I didn't use to but sense I have received so many kits freom dealers missing or with the WRONG parts mostly tubes I check them all the day they show up ... Last time I received my order for 7mm Roundtops I got  tubes both the same size . The kit has 2 diffrent size tubes to be right in length  . But It seems If I order 50 to a 100 kits somthing is wrong with a few a them everytime . NO MATTER WHO the dealer is ..


----------



## Ligget (Apr 18, 2007)

Mikey ~ thanks for the info, I already use www.penblanks.ca who ship real fast and have some beautiful eye candy too.[]


----------



## Ligget (Apr 18, 2007)

> _Originally posted by Lynn Livingston_
> <br />
> 
> 
> ...



Lynn I thought he done wrong for bringing down Bills customer service in an open forum, I would have kept it between myself and Bill in private especially considering the massive time laps since he ordered the kits.
Just my opinion![]


----------



## Mikey (Apr 18, 2007)

Just for the record, I called after the hour the site said to call, and my exact words were "Good evening, I have a few questions about some of the pen kits you sell". That's it guys.

Second, I am sure glad some of you guys have time to check every part in every kit. If I started doing that I would have to charge more for every pen as I would be wasting a lot of time on this stuff. When i make something I grab the tubes out of a kit, make the blanks and then grab the rest of the bag for assembly. Like I said, if I had a problem with a missing part, I've never had a problem getting parts handed to me, no questions asked.

Third, I am glad that CS issues are brought out in the open. What good is sharing knowledge if nobody finds out who the sellers are that people may want to stay away from? this post reminded me of why I try to order from everyone else before I order through AS. A wise person elsewhere said "If a customer has a good buying experience they will tell one person, if they have a bad experience they will tell 10 people and in turn they will tell another 10". Had BB just sent out a part, the OP may have come here and said what a great experience he just had and I may have rethunk my position and it may have caused people who normally don't order there or who have never ordered there to spend some $$ with BB. It would have taken a few $ to make a happy customer, and potentially it may have generated many $ in return.

Mark, you mentioned the should have kept it private. I do believe he did until he got an answer that wasn't to his satisfaction. When I deal with a contractor at wwork, I give them a chance to make right until they choose to end our business relationship. At that point I make sure I let everyone know what type of contractor they could be dealing with if they go with that company.


----------



## ctwxlvr (Apr 18, 2007)

I check all my kits, for major parts when they come in, I don't always check the fit of parts, but do check threads and such to make sure they are at there.  As to customer service I have to say if the customer is a "regular" placing an order every month or so then yes I would replace the part after a year or so.... but if this was the only order they had placed since that time I would have a hard time justifying breaking a kit for a one time customer who's order was placed over a year ago.
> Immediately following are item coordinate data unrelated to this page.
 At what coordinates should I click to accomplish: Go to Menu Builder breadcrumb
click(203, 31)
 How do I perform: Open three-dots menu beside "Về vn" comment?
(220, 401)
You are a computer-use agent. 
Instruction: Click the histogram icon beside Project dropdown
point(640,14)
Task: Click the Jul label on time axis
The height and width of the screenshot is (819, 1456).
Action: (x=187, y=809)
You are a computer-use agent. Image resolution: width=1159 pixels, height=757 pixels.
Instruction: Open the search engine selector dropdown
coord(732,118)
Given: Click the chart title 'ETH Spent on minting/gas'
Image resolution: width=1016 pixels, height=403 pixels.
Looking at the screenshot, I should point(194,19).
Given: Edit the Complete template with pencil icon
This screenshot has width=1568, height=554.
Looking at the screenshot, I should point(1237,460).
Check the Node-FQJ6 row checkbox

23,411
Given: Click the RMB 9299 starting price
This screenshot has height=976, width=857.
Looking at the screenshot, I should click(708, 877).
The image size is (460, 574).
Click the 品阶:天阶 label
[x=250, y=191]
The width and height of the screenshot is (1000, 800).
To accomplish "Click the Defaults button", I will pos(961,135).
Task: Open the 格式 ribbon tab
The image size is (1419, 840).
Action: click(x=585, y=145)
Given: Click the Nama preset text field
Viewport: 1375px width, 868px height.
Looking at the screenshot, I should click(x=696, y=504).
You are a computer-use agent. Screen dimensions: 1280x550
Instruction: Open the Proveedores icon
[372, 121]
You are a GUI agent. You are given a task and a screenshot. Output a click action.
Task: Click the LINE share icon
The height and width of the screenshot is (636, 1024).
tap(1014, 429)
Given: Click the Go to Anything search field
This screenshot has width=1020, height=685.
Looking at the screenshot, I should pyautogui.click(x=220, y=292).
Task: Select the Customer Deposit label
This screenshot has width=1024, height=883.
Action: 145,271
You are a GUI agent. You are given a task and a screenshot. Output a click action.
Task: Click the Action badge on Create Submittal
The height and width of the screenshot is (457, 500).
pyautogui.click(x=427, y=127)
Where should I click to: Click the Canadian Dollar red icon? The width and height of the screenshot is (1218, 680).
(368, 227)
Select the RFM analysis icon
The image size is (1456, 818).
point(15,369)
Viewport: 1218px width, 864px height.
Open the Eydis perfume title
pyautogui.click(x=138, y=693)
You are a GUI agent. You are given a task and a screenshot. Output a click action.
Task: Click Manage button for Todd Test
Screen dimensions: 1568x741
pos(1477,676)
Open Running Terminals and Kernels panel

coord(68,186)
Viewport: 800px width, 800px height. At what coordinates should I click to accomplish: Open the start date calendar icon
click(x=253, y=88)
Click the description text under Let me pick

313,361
I also look at the cost of the kit/item as to "is it worth my time to fight for a replacement" a slimline heck no, use the parts for other experiments, a EL Grande heck yes it is an expensive kit.

If I order a large amount(50+) of one type of kit, I expect to loose 1 to 2% to defects in manufacture or packaging, on the other hand if I order only one or two of a kit I expect it to be defect free.


----------



## Mikey (Apr 18, 2007)

No actually, I don't. I am sitting here at work on hold waiting for someone to help me out with a problem I have.  What's your excuse?


----------



## GaryMGg (Apr 18, 2007)

> _Originally posted by ctwxlvr_
> <br />
> I have to say if the customer is a "regular" placing an order ...
> If I order a large amount(50+) of one type of kit, I expect to loose 1 to 2% to defects....


Tracy,
I disagree with both these points; as a former retailer, a customer is a customer and a business needs a consistent policy for taking care of customers. Now, there's nothing to stop a retailer from going above and beyond their policy for a good customer but running a business without a plan is like navigating a ship in the dark without a map or compass.
As to defects, I expect 100% of the kits I buy to be 100% defect free in material and correctness, and I expect the vendor to stand behind that. Once I receive the kits and they're correct, any problems I create are mine and I deal with them as best I can. Having said that, on a slimline kit, the question is one of time/energy vs. moving on as to whether it's worth the time to worry about a singular defect. Usually, I'll email the vendor and ask if we can take care of the problem on the next order.
IF I wanted to accept a percent of defects, I'd be in the wholesale business. I believe that's the normal expectation for a relationship between retail and wholesale.

Respectfully,
Gary


----------



## ctwxlvr (Apr 18, 2007)

Gary, you just stated what I said, only in different words, I consider 50+ of a single kit to be a wholesale buy. and as to a business plan, I treat all of my customers the same, and by policy, to replace an item from from a sale over a year old would be above and beyond my policy, Yet I would do it for a loyal customer, as they are your best advertising you will ever get.


----------



## GaryMGg (Apr 18, 2007)

Tracy,
Wholesalers are buying kits in the thousands. Wholesale price for 2,000 PSI-style fancy slimlines is $1,340
plus freight, duty, importation, etc. We're paying $1.70 +/- per kit, a little less in 100's.
From my perspective 50 units of one kit isn't wholesale, it's retail inventory for pen making.
Let's say we agree on some things and not others BUT I think we agree in principal on the most important item:
Don't take care of your customer, and your business will let you know.

Gary


----------